Bits and Pieces of Funding for Online Video

Millions of dollars keep getting deposited into the bank accounts of video startups. Today didn’t bring any huge deals, but there were a few worth noting:

Dragonfly, a video platform company focused on high-definition, has raised $3 million in funding from angels including former football star Joe Theismann. CEO Guy Nouri’s bio says he sold a previous effort called VideoSite to GTECH back in the ’90s. Customers include Adweek. I have to say, the corporate site is way too bulky and flashy for my taste.
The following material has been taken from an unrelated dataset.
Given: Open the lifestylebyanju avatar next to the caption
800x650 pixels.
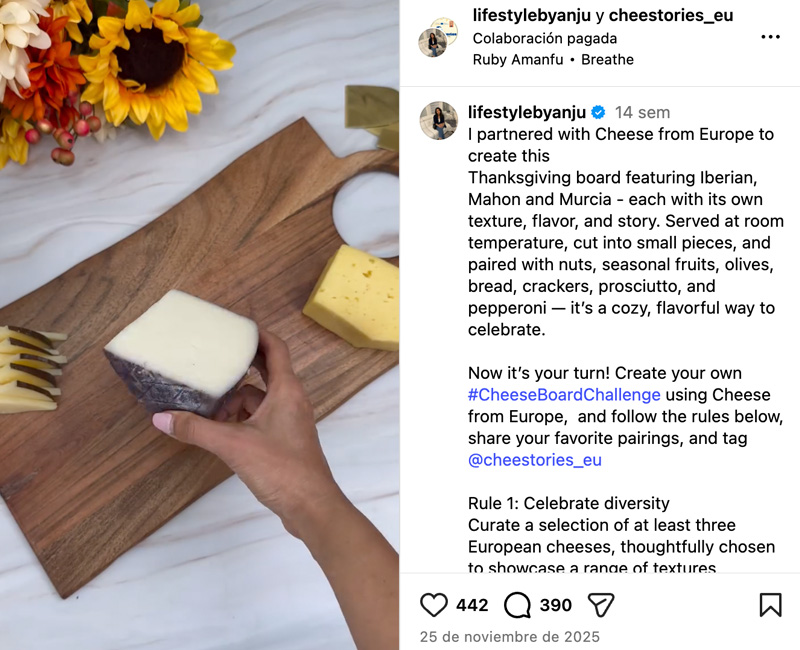Looking at the screenshot, I should (439, 120).
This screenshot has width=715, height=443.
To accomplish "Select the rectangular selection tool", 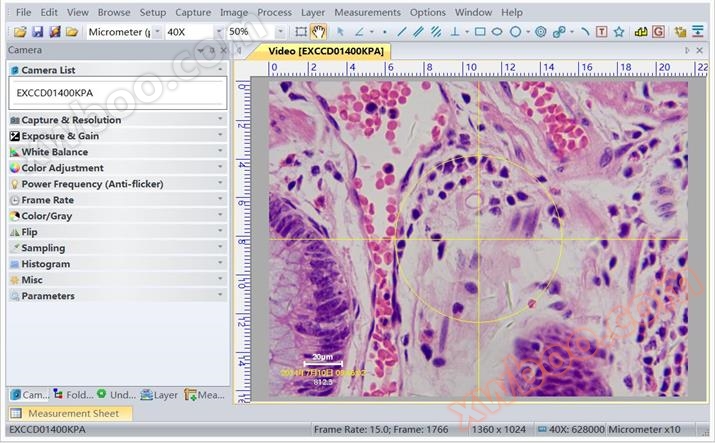I will point(300,32).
Magnify.net raised not a whole lot from a whole lot of investors: $1 million from Next Stage Capital, New York Angels, Rose Tech Ventures, Active Angel Investors, Chris Anderson, Ogden Capital and Gideon Gartner. It had raised $1.2 million about a year ago. Magnify helps users curate other peoples’ videos. We spoke to WeShow yesterday, and they’re expanding in this direction, too. That company is also currently trying to raise $6 million.

Crunchyroll, an anime and manga video aggregator, raised $4.05 million in Series A funding led by David Siminoff at Venrock, according to peHUB. Deep Jive Interests and others complain that the site was built on copyrighted content. Last week the company took down the advertising from its site and asked users for donations. The company is founded and funded by former HotorNot employees.

Over on the fund side, NBC Universal quadrupled its Peacock Equity fund, taking it to $1 billion from $250 million. Jessica Schell, VP of digital media strategy and investments at NBC U, said at the Harvard conference I attended yesterday that her group “just got the go-ahead to increase to a billion [dollars], and will be doing more larger investments.”

Also, peHUB reports that a Silicon Valley venture firm is teaming with talent agency William Morris “for a new seed-stage digital media/entertainment fund,” but doesn’t name names. So it seems the funding isn’t drying up any time soon.